Cardiorespiratory Fitness and Preserved Medial Temporal... : Alzheimer Disease & Associated Disorders (original) (raw)

Original Articles

Honea, Robyn A. DPhil*; Thomas, George P. BS*; Harsha, Amith MS*; Anderson, Heather S. MD*; Donnelly, Joseph E. PhD†; Brooks, William M. MD* ‡; Burns, Jeffrey M. MD*

*Department of Neurology

‡Hoglund Brain Imaging Center, University of Kansas School of Medicine, Kansas City

†Center for Physical Activity and Weight Management, University of Kansas, Lawrence, KS

Supported by Grants R03AG026374 and R21 AG029615 from the National Institutes of Aging and K23 NS058252 from the National Institute on Neurological Disorders and Stroke. The University of Kansas General Clinical Research Center (M01RR023940) provided essential space, expertize, and nursing support. The Hoglund Brain Imaging Center is supported by Grant C76 HF00201 and Dr Brooks is supported by NS039123 and AG026482.

Reprints: Robyn A. Honea, DPhil, Department of Neurology, University of Kansas School of Medicine, 2100 West 36th Avenue, Suite 110, Kansas City, KS 66160 (e-mail: [email protected]).

Received for publication October 9, 2008; accepted December 31, 2008

The statistical analysis was completed by Robyn Honea, DPhil.

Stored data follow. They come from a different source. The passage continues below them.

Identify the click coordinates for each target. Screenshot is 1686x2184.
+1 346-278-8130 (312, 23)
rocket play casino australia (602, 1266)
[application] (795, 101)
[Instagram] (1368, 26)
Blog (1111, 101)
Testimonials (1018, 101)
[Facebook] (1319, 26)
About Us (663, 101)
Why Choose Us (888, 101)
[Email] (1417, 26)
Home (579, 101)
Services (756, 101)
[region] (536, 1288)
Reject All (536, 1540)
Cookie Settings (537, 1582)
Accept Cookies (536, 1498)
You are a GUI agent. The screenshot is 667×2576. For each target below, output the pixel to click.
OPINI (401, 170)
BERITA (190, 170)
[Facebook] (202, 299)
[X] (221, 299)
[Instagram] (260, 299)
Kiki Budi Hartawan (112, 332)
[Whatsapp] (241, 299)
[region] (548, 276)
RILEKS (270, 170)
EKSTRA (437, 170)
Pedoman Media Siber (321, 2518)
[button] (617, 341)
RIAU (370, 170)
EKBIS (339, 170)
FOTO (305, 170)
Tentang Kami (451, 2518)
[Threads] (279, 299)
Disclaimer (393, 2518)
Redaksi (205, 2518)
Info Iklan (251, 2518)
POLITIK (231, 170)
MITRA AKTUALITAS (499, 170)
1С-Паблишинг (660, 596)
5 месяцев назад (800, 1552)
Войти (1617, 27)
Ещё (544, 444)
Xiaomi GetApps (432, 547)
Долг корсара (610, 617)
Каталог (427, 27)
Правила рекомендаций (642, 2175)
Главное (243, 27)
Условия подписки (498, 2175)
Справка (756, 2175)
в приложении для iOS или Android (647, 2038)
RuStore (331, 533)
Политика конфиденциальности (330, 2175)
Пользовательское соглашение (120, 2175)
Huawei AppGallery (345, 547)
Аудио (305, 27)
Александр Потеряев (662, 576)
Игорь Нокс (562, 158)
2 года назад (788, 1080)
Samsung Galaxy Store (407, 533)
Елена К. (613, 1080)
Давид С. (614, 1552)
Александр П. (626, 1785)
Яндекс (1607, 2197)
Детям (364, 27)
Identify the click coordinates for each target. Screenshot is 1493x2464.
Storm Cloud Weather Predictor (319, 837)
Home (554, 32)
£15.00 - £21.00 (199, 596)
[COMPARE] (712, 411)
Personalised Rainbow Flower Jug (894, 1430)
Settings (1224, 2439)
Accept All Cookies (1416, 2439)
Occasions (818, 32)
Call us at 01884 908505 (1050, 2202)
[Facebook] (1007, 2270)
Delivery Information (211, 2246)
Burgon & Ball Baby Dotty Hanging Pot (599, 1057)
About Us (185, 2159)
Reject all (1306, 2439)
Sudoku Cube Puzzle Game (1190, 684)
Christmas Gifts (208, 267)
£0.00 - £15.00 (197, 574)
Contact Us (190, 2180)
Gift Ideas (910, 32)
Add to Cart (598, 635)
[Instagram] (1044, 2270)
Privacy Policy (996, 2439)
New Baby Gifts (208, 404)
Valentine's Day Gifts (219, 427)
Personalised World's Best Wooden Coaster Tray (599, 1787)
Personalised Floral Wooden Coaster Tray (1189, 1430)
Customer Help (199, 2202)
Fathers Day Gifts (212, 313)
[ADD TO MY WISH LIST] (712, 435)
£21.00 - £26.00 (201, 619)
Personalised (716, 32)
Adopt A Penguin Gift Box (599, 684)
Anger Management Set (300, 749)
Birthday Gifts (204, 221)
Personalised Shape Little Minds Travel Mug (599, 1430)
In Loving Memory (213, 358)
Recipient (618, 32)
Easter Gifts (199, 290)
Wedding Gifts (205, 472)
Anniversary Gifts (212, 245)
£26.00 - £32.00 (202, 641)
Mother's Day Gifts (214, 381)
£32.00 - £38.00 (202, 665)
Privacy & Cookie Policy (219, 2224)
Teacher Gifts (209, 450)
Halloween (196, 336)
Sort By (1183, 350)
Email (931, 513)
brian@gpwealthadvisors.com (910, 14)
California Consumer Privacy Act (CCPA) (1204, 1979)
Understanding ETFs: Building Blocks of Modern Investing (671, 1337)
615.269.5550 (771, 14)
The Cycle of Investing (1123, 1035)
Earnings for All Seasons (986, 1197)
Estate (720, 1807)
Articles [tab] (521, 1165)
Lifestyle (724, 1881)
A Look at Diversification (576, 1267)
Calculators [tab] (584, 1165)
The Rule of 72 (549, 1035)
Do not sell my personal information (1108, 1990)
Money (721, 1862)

Conflict of Interest/Disclosures: There are no financial disclosures relevant to this study. Coauthors have no disclosures or conflicts of interest.

Abstract

Exercise and cardiorespiratory (CR) fitness may moderate age-related regional brain changes in nondemented (ND) older adults. The relationship of fitness to Alzheimer disease (AD)-related brain change is understudied, particularly in the hippocampus, which is disproportionately affected in early AD. The role of apolipoprotein E4 (apoE4) genotype in modulating this relationship is also unknown. ND (n=56) and early-stage AD patients (n=61) over the age of 65 years had magnetic resonance imaging and CR fitness assessments. Voxel-based morphometry techniques were used to identify AD-related atrophy. We analyzed the relationship of CR fitness with white and gray matter within groups, assessed fitness-related brain volume change in areas most affected by AD-related atrophy, and then analyzed differential fitness-brain relationships between apoE4 carriers. Atrophy was present in the medial temporal, temporal, and parietal cortices in patients with mild AD. There was a significant positive correlation of CR fitness with parietal and medial temporal volume in AD patients. ND patients did not have a significant relationship between brain volume and CR fitness in the global or small volume correction analyses. There was not a significant interaction for fitness×apoE4 genotype in either group. In early-stage AD, CR fitness is associated with regional brain volumes in the medial-temporal and parietal cortices suggesting that maintaining CR fitness may modify AD-related brain atrophy.